### DATA FOR PROCESSING ###
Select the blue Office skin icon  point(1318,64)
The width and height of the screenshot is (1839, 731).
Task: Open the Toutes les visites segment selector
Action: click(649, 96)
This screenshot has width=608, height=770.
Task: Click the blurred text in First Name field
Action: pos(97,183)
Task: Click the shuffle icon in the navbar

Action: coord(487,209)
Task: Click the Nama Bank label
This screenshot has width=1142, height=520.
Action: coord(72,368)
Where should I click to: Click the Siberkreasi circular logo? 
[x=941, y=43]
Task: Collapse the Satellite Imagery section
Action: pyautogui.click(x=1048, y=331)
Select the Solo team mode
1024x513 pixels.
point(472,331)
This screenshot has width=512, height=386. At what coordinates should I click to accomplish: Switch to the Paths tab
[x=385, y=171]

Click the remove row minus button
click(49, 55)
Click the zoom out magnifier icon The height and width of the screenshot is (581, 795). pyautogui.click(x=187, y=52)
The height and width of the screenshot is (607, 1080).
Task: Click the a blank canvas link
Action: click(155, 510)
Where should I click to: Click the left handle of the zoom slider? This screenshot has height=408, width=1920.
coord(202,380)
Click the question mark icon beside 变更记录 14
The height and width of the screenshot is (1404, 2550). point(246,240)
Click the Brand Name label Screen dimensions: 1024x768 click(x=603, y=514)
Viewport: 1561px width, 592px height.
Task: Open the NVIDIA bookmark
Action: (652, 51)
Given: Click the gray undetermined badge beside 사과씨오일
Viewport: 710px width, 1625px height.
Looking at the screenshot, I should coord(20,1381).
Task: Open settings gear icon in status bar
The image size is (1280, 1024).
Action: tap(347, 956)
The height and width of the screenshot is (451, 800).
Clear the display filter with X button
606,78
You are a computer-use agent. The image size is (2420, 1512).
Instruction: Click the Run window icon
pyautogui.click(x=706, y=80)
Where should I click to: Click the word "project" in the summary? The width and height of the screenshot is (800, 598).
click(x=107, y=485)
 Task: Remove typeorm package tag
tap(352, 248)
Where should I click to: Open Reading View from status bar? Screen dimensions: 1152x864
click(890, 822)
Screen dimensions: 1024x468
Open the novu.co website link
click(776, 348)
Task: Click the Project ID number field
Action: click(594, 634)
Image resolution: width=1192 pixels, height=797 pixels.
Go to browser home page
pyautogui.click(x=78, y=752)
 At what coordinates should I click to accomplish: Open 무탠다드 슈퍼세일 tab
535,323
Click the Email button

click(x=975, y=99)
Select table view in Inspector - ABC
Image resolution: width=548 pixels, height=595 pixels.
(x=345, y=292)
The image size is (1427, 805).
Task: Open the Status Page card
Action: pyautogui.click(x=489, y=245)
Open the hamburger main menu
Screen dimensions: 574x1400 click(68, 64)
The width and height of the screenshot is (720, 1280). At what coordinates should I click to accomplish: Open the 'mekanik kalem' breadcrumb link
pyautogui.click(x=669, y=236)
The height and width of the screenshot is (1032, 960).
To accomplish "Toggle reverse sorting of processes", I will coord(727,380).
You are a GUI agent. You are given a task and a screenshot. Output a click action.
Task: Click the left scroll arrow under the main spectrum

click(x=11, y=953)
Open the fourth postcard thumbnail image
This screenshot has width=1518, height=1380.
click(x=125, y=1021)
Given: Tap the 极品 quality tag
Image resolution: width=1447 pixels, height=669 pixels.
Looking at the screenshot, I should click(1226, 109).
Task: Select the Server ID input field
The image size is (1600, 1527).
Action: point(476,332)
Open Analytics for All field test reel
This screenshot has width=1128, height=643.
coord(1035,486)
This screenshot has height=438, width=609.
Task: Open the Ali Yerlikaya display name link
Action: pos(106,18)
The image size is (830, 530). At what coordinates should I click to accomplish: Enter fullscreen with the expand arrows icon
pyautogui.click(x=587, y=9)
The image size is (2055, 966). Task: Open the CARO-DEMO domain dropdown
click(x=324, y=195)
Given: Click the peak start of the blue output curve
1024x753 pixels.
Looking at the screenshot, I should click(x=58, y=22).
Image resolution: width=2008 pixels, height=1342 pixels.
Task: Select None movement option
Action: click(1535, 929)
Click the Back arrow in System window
###
■ EXERCISE: Copy the lines from the start of the records through the line containing "Action: coord(487,209)", keeping each one unchanged.

■ EXERCISE OUTPUT:
Select the blue Office skin icon  point(1318,64)
The width and height of the screenshot is (1839, 731).
Task: Open the Toutes les visites segment selector
Action: click(649, 96)
This screenshot has width=608, height=770.
Task: Click the blurred text in First Name field
Action: pos(97,183)
Task: Click the shuffle icon in the navbar

Action: coord(487,209)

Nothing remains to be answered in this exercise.